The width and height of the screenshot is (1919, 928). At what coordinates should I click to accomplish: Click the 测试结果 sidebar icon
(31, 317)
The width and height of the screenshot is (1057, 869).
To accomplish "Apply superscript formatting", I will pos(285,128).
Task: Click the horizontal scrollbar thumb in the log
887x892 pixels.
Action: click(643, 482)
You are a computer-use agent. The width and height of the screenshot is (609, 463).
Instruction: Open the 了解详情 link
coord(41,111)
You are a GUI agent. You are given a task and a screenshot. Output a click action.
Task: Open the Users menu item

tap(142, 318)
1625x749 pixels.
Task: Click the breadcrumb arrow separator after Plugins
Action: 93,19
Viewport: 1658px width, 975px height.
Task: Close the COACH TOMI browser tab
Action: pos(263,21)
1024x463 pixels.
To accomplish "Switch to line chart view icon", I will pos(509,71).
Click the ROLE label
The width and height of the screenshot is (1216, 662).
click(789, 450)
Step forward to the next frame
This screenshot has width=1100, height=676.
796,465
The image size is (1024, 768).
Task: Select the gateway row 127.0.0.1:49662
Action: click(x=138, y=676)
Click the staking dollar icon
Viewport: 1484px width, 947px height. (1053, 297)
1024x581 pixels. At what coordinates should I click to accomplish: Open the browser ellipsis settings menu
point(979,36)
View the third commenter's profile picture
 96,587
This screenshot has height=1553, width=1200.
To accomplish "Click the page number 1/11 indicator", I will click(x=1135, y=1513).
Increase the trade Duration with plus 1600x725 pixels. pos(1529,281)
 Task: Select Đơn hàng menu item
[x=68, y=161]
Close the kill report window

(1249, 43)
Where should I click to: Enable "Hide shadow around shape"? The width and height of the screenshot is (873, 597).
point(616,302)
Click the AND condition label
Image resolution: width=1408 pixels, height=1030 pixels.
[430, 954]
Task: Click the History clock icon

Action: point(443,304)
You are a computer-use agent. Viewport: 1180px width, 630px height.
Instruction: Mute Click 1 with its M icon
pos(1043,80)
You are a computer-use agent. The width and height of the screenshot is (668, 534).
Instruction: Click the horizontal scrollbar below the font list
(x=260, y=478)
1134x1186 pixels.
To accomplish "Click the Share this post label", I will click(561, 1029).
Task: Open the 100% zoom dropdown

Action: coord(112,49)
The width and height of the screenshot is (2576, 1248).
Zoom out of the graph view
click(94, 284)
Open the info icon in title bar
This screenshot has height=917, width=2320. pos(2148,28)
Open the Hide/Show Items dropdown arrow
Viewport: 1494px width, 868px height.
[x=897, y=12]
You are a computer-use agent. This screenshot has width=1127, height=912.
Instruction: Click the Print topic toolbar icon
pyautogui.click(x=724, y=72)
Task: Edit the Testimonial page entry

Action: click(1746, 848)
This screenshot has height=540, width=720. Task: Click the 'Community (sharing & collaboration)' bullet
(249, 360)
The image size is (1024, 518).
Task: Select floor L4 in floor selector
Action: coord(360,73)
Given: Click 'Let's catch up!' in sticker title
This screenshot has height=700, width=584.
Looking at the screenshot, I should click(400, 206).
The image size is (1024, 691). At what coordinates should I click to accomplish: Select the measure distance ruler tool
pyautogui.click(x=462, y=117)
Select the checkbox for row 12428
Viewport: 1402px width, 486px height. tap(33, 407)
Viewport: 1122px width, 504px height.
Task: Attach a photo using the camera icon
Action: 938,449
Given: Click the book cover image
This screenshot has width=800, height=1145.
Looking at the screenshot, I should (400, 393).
+++++
In the entries above, find the line holding "View the third commenter's profile picture" and the line holding "1134x1186 pixels."; print both of them and every line between, exactly, and nothing else.

- [WRITTEN SOLUTION]
View the third commenter's profile picture
 96,587
This screenshot has height=1553, width=1200.
To accomplish "Click the page number 1/11 indicator", I will click(x=1135, y=1513).
Increase the trade Duration with plus 1600x725 pixels. pos(1529,281)
 Task: Select Đơn hàng menu item
[x=68, y=161]
Close the kill report window

(1249, 43)
Where should I click to: Enable "Hide shadow around shape"? The width and height of the screenshot is (873, 597).
point(616,302)
Click the AND condition label
Image resolution: width=1408 pixels, height=1030 pixels.
[430, 954]
Task: Click the History clock icon

Action: point(443,304)
You are a computer-use agent. Viewport: 1180px width, 630px height.
Instruction: Mute Click 1 with its M icon
pos(1043,80)
You are a computer-use agent. The width and height of the screenshot is (668, 534).
Instruction: Click the horizontal scrollbar below the font list
(x=260, y=478)
1134x1186 pixels.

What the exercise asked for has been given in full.